Madhya Pradesh forest department has planted 70 indigenous plant species, become the first in country to radio tag Pangolins, earned the title of Tiger state with highest number of tigers, revived population of vultures and state animal Barasingha.
However, with these success stories, there is another side where MP has lost 10 tigers during lockdown. Further, due to heritage fest in March, many vultures lost their homes and some even lives.
A recent study found that an alarming 43% of the area, where tiger breeding occurs, and 57% of the tiger conservation landscapes are within 5 km distance of a road, thus increasing the negative impacts on tigers and their prey.
The study cited threat to Tigers in Panna. Not much after, this week, a video of a man coming face to face with a tiger outside the reserve went viral.

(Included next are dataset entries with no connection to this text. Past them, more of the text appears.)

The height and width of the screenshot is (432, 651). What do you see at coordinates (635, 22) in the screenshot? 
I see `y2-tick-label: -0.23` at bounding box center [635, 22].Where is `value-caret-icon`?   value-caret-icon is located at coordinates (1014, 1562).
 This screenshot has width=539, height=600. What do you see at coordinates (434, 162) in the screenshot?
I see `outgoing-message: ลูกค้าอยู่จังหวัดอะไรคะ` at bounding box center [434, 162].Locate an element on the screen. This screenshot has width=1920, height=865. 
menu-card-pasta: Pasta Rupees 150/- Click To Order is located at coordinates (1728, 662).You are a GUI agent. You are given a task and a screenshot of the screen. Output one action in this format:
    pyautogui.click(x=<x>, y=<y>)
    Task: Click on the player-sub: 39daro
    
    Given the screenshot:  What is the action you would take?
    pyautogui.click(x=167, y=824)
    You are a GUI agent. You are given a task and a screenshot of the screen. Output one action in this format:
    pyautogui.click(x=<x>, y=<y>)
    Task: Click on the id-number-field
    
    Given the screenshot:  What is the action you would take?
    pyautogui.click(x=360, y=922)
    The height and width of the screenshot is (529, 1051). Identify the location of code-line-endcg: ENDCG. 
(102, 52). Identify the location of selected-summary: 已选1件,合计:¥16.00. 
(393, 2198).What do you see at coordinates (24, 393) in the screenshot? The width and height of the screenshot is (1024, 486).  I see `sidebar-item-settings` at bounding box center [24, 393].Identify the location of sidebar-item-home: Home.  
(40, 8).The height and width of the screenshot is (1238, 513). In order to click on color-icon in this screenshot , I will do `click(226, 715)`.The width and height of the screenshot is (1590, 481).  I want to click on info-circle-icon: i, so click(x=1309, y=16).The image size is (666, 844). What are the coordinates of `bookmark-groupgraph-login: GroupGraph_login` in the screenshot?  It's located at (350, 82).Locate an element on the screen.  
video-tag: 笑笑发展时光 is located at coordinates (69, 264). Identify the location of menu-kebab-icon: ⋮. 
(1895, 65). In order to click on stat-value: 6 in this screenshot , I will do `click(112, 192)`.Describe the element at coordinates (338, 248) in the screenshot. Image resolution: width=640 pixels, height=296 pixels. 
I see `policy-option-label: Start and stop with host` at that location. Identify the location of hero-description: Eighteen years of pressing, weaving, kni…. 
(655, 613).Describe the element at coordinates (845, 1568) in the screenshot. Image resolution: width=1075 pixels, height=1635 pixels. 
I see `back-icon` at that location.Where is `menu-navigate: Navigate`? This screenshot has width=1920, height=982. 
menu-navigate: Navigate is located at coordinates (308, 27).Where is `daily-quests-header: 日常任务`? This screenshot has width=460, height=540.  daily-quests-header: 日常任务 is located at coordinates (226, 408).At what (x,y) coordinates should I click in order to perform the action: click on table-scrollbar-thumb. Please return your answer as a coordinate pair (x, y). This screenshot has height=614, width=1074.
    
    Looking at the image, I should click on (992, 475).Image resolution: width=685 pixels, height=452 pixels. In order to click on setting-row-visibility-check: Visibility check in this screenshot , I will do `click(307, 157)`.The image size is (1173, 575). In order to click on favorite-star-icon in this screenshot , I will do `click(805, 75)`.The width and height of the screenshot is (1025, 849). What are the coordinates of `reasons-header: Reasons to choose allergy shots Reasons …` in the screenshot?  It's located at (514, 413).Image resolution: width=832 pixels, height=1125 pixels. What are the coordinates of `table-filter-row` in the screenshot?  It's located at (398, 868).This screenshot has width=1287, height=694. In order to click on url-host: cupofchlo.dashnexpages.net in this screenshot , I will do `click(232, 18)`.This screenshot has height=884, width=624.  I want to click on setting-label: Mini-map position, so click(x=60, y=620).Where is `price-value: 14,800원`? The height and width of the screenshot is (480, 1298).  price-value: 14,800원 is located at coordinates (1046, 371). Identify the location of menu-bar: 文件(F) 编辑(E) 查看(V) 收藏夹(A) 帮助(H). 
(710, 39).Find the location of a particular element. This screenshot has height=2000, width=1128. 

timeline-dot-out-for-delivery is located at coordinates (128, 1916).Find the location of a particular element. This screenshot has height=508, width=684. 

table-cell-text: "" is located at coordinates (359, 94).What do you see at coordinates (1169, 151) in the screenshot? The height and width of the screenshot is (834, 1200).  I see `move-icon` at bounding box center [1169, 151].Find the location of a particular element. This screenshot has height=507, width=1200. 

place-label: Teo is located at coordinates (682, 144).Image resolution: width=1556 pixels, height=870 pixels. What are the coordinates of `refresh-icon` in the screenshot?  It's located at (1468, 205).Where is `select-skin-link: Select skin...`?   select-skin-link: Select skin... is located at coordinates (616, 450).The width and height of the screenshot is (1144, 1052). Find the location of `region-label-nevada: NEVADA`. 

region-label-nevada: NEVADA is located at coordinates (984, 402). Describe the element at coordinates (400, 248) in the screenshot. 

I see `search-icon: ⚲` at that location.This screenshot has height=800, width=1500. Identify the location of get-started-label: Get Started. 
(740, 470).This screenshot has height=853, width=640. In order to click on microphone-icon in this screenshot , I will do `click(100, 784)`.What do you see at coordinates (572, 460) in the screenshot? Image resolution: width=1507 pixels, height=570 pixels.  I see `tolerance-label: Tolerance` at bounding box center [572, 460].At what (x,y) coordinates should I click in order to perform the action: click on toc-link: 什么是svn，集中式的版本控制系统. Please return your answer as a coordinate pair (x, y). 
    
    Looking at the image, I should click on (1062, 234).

There are many flora and fauna initiatives, which bring hope for the state’s future. On International Day for Biological Diversity that aims to increase understanding and awareness of biodiversity issues, we bring some positive changes seen in flora and fauna of MP.
However, we must remember that this is just the beginning. MP still a long way to go conserve its flora and fauna, which requires persistent efforts.
Threatened Flora of MP
About 32 species of plants in Madhya Pradesh that are rare and threatened. Madhya Pradesh have 32 varieties of such plants like Gondi (Cordia sinensis), Kuchla (Strychnos nux-vomica), Udaal (Sterculia villosa), Rohida (Tecomella undulata), among others that are rare and on the verge of extinction. The extinction of these species will also have an adverse effect even on climate change and increase global warming.
About 8 mammals, 4 bird species, 3 reptiles and 4 insect species that are native to Madhya Pradesh are now endangered. These animals include various well-known mammals like Tiger and Leopard and many such less-talked about yet essential mammals like Gaur (Indian Bison) and Bengal Fox.
Among birds, Lesser Florican, Green Munia, Great Indian Buster and Forest Owelet are endangered species. Owelet and others are only found in Central India in the world.
State Animal: Barasingha reviving after 5 decades
Hard ground swamp deer (Barasingha or Rucervus duvaucelii), which is the state animal of Madhya Pradesh, is finally reviving its population again in Kanha National Park and Tiger Reserve (KNPTR). The state animal was close to extinction for a long time for about five decades.
Finally, the population of this unique and charming species is now up to 800.
In 1967, the numbers of swamp deer decreased to 66 due to rampant hunting, habitat loss and diseases. The number was estimated at around 551 in 1953.
Various conservation methods were used, including habitat improvement and captive breeding that led to an increase in the population to around 450 in 2015. In 2020, the population has finally come up to 800, as confirmed by forest officials.
Reviving indigenous species of Bamboo
Madhya Pradesh Forest Department in 2019 planted 70 lakh saplings of threatened tree species in a bid to revive biodiversity, support livelihoods and combat climate change. This includes revival of those species which are indigenous and were lost during the British-era. The era focused on high-value timber, which threatened the survival of these indigenous species.
In 2019, Madhya Pradesh Forest Department planted 70 lakh saplings of indigenous species to combat climate change, support livelihoods. In 2020, Forest Department has planned to plant bamboo in an area of 4,000 hectares in the year 2020. This area includes 2400 hectare forest area and 1600 hectare private land of farmers.
As many 17 lakh 56 thousand bamboo saplings will be planted in the state in this financial year, on which an amount of about Rs 25 crore will be spent under MP Bamboo Mission.
MP led the way in conservation of the species with world’s first radio-tagged Indian pangolins. Forest officials tagged two pangolins rescued from poachers and has rehabilitated them in Satpura Tiger Reserve in Hoshangabad and is successfully monitoring them for the last three months now.
Globally, pangolins have seen a rapid reduction in population. The projected population declines range from 50 percent to 80 percent.
Pangolins are listed under Schedule I of the Wildlife Protection Act, 1972. They are threatened and have equal protection like tigers, are most trafficked mammals for their scales.